The story doesn’t end here. The paper doesn’t describe the possibility of a pre-blocktime hijack.
So back to the paper. As explained: while making a transaction, your public key is exposed for at least the blocktime. For BTC this blocktime is 10 minutes. That is the period where your public key is visible and where, as described in the paper, a transaction can be hijacked, and by using quantum computers, a forged transaction can be made. So the critical point is determined to be the moment where quantum computers can derive private keys from public keys within 10 minutes. Based on that 10 minute period, they calculate (estimate) within how many years QC’s start forming a threat to BTC. (“ By our most optimistic estimates, as early as 2027 a quantum computer could exist that can break the elliptic curve signature scheme in less than 10 minutes, the block time used in Bitcoin.” This is also shown in figure 4 on page 10 of the paper and later more in depth calculated in appendix C, where the pessimistic estimate is around 2037.)
But before a miner selects a transaction and starts to work on a block, the transaction is added to the mining pool and waits there to be selected.

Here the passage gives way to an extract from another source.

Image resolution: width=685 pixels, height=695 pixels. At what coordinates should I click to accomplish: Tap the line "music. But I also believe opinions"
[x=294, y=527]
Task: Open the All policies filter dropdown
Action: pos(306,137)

This selection isn’t instant, and thus another window of opportunity to start working with the public key arises. Now in rush hours, transactions can be stuck in the pool for a while simply because transactions are piling up and the network can’t handle the amount of transactions fast enough. So at these times the window of opportunity could increase quite seriously and the time the public key is exposed is extended.
But you could also artificially extend that 10 minutes through network based attacks like DDoS, BGP routing attacks, NSA Quantum Insert, Eclipse attacks, or anything like that. (And I don’t mean you extend the block time by using a network based attack, but you extend the time you have access to the public key before the transaction is confirmed.) Bitcoin would be earlier at risk than calculated in this paper.
Also other Blockchains that hash their public keys, and which have way shorter block times, imagine themselves safe for a longer period than BTC. But with this extension of the timeframe within which you can derive the private key, they too will be vulnerable way sooner.
Not so long ago an eclipse attack demonstrated it could have done the trick. Here a paper on the eclipse attack. Causing the blockchain to work over max capacity, means the transactions will be waiting to be added to a block for a longer time. This time needs to be added on the blocktime, expanding the period one would have time to derive the private key from the public key.
That seems to be fixed now, but it shows there are always new attacks possible and when the incentive is right (Like a few billion $ kind of right) these could be specifically designed for certain blockchains.